The schematic diagram of FIG. 30 illustrates a cross-sectional side view of a modified embodiment of the optical code reader of FIGS. 3a and 3b. The modification in effect consists of reversing the physical placement of the illuminating light source 28 and the photodetector 46. As shown, a light source 28, which may be any of the conventional forms of lamps, is situated adjacent to aperture 15 such that it will serve to illuminate a graphic code stamped on or affixed to a coded object which is placed on the aperture plate 27 for the purpose of being read. The beam rotator optics 26 will serve to rotate reflected light images of the graphic code through predetermined angular increments about the optical axis, in a fashion previously explained, prior to being scanned across slit 31 of opaque mask 29 by beam scanner optics 24, the photodetector 46 which is adapted to have a suitable detection threshold level being situated to detect the varying light intensity resulting from bar images passing through slit 31 when the bar images are rotated by beam rotator so as to be positioned substantially parallel to and superposable with the slit 31.

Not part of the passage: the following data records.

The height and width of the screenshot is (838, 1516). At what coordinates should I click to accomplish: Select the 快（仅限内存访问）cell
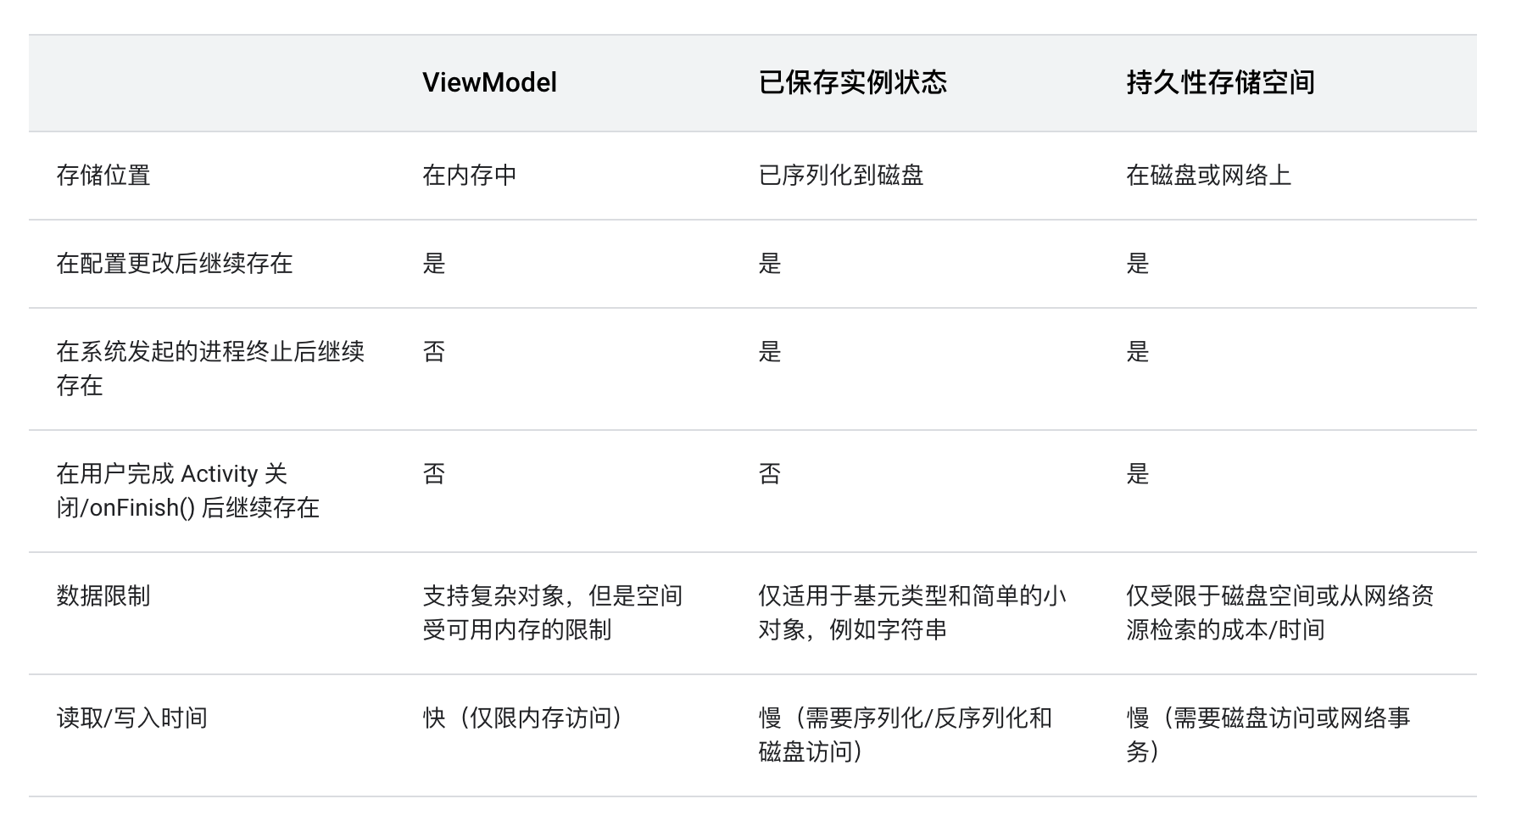point(524,718)
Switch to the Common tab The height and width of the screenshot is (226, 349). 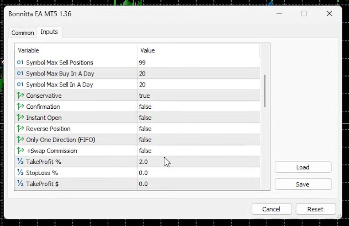click(22, 33)
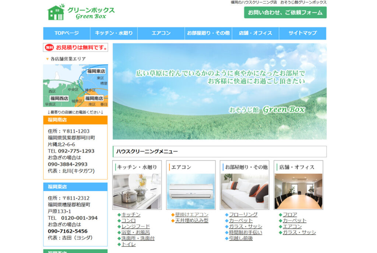Open the white sofa room thumbnail

tap(244, 191)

It is understood that while the optical code reader, in accordance with the invention, has been described in connection with a bar-shaped light beam having substantially no curvature, it may in some instances be desirable to adapt the barshaped light beam to have a slight curvature or any other geometrical configuration. Accordingly, the configuration of slit 31 matches the configuration of the code bars or indicia in order to obtain maximum variation in the reflected light intensity when the rotatable beam scans the label.
In order to facilitate an understanding of the overall operation of the decoder, its operation on a block diagram level will be described first with reference to the block diagrams of FIG. 4 and the waveform timing charts of FIG. 5.
The decoder 20, illustrated in FIG. 4, receives the output signal from the optical reader as the label is scanned. This signal has a rather rounded waveform and includes background noise and thus must be conditioned into a rectangular waveform for the decoder. Accordingly, a digital signal conditioner eliminates the noise and converts the input data to rectangular waveform which goes high each time a positive threshold level is exceeded and goes low each time a negative threshold level is exceeded. Hereinafter whenever the terminology high or low" is used with reference to a signal, it should be understood that, since the signals are two level signals, the signal condition is relative to its other state. This rectangular waveform is then fed to a sampling sequence generator 122.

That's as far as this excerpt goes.